# What the exercise asks
Recreate the listing that follows line for line, without pictures.

--- START ---

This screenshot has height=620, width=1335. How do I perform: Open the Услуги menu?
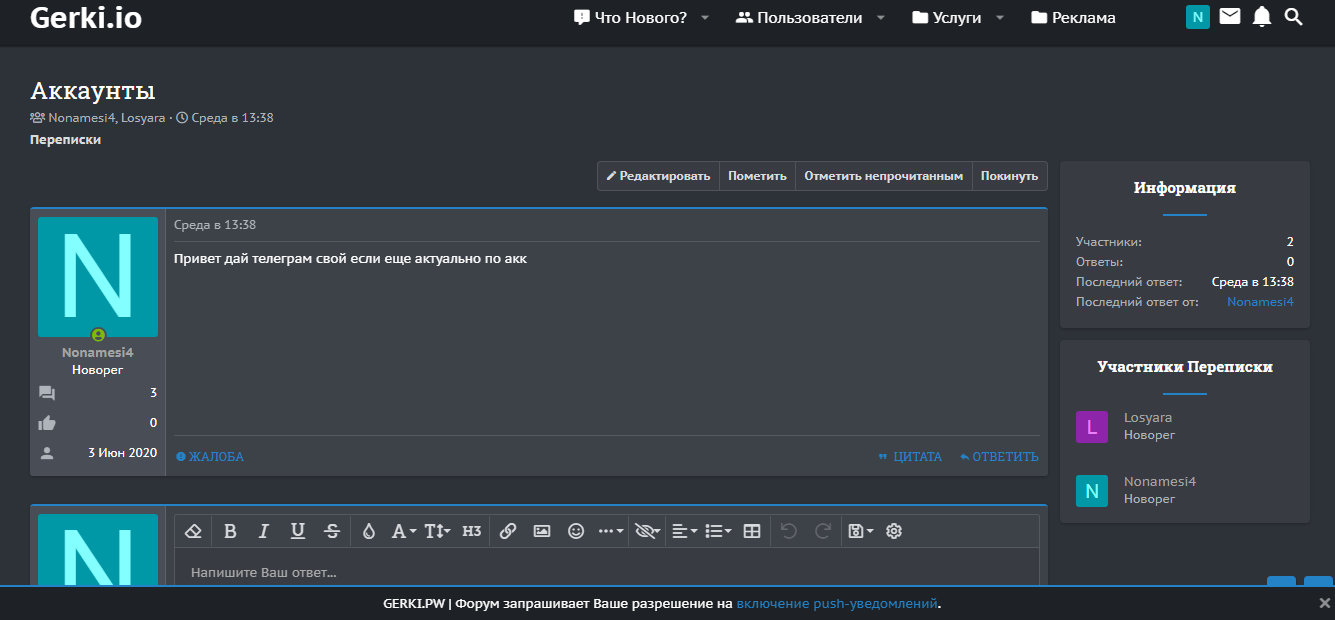click(956, 18)
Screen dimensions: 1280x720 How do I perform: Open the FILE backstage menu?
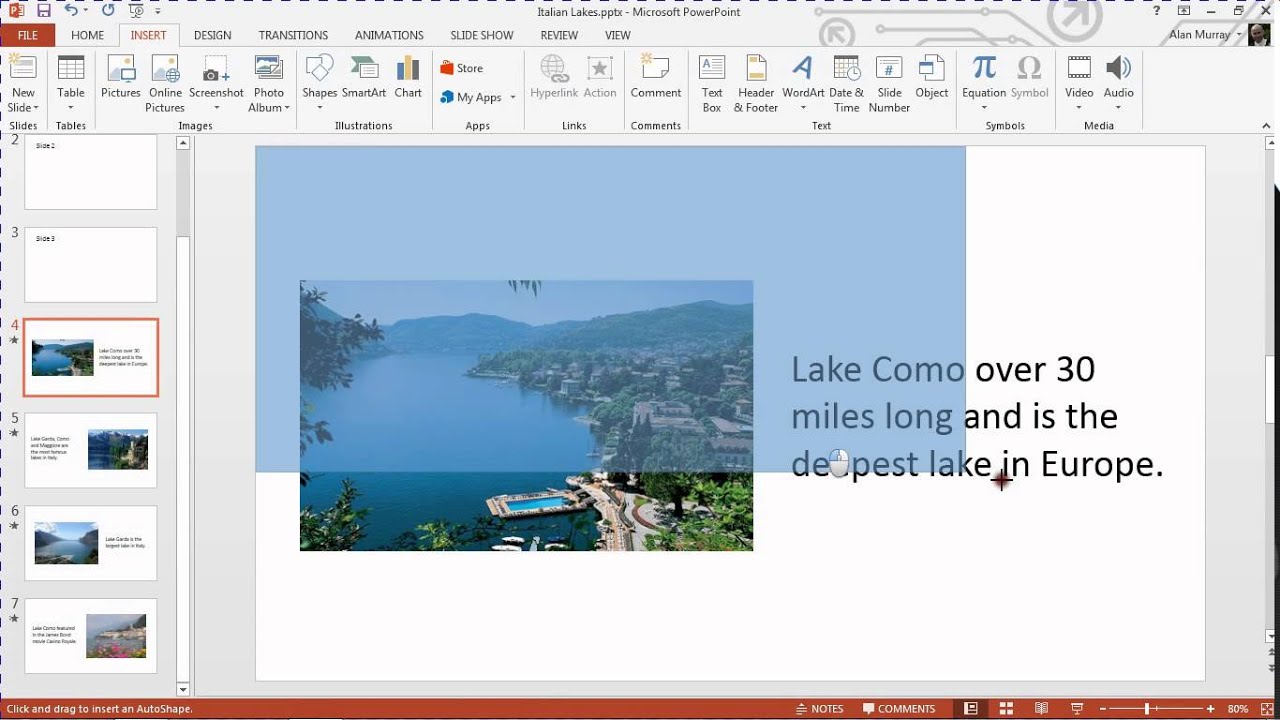tap(27, 35)
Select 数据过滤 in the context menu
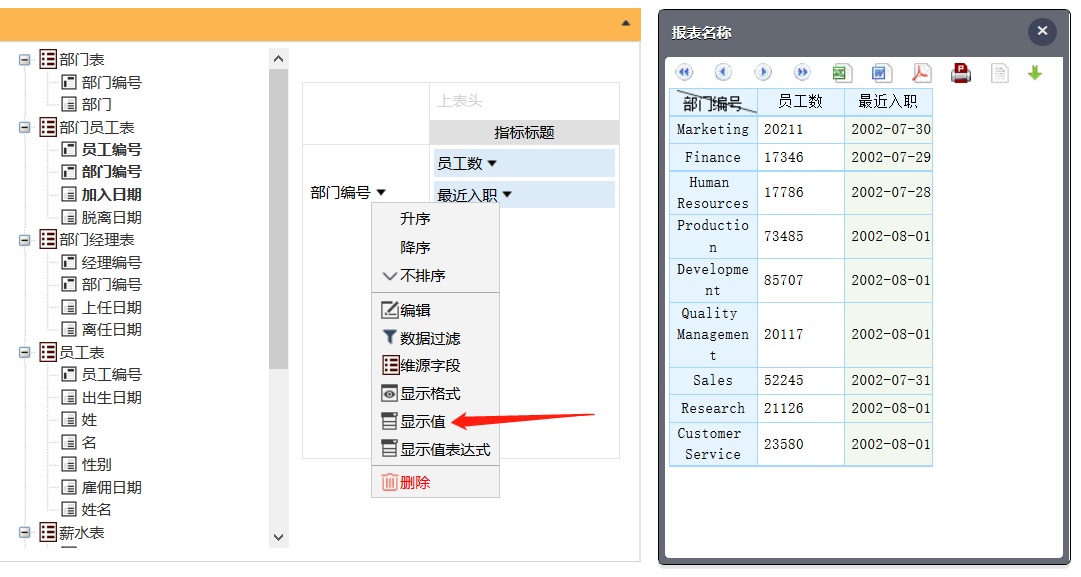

--- END ---

# Answer box
This screenshot has height=620, width=1335. How do I perform: Open the Услуги menu?
click(956, 18)
Screen dimensions: 1280x720 How do I perform: Open the FILE backstage menu?
tap(27, 35)
Select 数据过滤 in the context menu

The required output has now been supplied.